Kenya's opposition coalition has unveiled a Sh4.32 trillion ($33 billion) alternative spending plan it calls the 'People's Budget,' accusing President William Ruto's administration of economic mismanagement and of deepening a debt crisis that is squeezing ordinary Kenyans, days before the government presents its official 2026/27 budget.

The proposal, launched under the United Alternative Government banner, is pitched as a direct counter to the government's planned Sh4.82 trillion program. Opposition leaders said their smaller budget would redirect spending toward social programs and youth employment while cutting the state's reliance on borrowing.

Wiper Party leader Kalonzo Musyoka singled out the Sh1.5 trillion allocated to debt repayments and pensions under the Consolidated Fund Services, saying debt service now competes directly with funding for essential public services. The opposition noted that the government plans to spend Sh4.82 trillion while collecting only Sh3.63 trillion in revenue, leaving a deficit of roughly Sh1.11 trillion. 'The difference of Sh1.11 trillion is borrowed,' Musyoka said.

The alternative budget also promises to scrap the Social Health Authority, the government's troubled health insurance scheme, which the opposition blames for coverage failures since it replaced the former national health fund.

The launch sharpens a budget season already shadowed by the memory of mass protests in 2024, when proposed tax rises drew young demonstrators into the streets and forced the withdrawal of a finance bill. Opposition figures have cast this year's finance proposals as a repeat of the same approach: raising revenue from a population already strained by the cost of living.

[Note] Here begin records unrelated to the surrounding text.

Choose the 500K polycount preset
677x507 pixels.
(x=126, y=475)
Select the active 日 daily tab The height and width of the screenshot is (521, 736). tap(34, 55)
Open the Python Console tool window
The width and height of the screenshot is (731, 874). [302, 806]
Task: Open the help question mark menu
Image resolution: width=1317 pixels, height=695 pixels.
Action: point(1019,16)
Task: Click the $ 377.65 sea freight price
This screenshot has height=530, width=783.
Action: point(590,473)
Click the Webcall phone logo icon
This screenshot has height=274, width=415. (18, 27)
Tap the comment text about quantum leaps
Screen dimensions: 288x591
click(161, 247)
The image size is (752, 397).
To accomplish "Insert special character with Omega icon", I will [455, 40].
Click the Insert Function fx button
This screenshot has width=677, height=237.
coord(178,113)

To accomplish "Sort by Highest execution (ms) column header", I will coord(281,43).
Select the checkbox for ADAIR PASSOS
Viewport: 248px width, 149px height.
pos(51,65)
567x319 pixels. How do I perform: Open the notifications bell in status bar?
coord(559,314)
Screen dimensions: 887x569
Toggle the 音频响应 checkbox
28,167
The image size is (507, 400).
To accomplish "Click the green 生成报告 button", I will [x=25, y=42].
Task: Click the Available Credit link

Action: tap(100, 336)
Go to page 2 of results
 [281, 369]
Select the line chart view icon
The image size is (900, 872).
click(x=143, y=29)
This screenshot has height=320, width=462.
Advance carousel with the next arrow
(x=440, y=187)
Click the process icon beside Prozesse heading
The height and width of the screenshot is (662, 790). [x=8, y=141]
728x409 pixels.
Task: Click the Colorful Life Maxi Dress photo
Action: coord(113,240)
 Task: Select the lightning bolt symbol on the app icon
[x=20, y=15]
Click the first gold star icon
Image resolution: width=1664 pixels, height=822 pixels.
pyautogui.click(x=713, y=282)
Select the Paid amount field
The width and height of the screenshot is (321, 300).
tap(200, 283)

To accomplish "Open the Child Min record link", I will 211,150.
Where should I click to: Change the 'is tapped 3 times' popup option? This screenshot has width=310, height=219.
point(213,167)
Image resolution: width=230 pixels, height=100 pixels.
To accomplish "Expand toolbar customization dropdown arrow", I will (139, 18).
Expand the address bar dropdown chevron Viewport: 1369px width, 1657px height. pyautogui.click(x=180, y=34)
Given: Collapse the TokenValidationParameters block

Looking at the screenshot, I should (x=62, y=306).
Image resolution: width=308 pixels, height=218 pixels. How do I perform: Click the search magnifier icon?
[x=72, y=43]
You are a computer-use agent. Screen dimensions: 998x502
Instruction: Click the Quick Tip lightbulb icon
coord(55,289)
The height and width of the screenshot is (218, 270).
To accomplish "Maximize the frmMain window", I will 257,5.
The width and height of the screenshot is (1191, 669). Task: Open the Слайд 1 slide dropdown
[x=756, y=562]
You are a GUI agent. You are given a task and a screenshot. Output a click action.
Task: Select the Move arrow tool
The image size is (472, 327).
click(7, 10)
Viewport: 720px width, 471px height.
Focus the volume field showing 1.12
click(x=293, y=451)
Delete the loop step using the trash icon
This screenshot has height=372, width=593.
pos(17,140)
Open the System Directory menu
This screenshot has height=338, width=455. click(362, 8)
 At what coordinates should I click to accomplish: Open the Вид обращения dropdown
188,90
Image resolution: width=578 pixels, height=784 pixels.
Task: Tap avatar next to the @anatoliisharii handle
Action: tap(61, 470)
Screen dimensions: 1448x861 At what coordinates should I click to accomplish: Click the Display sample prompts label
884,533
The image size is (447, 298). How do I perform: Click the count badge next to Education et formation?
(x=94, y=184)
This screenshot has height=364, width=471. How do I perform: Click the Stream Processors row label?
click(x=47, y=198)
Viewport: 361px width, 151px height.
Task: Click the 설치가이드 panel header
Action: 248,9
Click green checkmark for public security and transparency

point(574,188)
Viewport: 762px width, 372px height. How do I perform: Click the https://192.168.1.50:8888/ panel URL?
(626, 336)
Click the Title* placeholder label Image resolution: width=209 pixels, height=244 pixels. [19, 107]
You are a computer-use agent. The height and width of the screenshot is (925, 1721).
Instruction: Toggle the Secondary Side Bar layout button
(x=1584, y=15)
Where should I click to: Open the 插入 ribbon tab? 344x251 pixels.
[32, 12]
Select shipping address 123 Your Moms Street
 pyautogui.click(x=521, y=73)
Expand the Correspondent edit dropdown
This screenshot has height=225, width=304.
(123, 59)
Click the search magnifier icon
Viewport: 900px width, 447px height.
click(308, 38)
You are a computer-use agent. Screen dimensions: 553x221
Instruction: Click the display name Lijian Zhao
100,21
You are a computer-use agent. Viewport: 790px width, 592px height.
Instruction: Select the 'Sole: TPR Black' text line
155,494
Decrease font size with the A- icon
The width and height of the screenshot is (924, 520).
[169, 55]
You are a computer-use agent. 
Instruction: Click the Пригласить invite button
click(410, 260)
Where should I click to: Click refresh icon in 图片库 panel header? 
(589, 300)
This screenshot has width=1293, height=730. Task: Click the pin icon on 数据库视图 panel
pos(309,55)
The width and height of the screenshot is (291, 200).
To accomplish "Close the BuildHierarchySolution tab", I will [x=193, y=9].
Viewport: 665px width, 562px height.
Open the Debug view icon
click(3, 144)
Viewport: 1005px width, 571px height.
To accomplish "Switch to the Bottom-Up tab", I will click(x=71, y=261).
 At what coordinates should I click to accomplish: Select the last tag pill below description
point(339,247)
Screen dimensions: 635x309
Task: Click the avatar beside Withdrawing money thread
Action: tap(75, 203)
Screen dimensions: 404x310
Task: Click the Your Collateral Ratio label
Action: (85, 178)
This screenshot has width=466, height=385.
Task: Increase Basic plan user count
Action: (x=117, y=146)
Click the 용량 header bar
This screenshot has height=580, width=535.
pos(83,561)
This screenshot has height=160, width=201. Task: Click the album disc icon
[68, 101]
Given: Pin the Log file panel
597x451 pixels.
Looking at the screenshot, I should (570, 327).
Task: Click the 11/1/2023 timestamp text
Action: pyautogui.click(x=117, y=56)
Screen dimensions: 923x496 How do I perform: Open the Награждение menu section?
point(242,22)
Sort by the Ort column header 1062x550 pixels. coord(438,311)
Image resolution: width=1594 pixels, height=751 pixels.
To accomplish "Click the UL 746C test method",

The government argues its spending plan sustains essential investment in infrastructure, education and security, and that fiscal consolidation is under way. Treasury officials are due to present the official budget to the National Assembly this week.

With a presidential election due in 2027, the dueling budgets function as opening campaign documents — competing answers to the question that has dominated Kenyan politics since 2024: who bears the burden of fixing the public finances.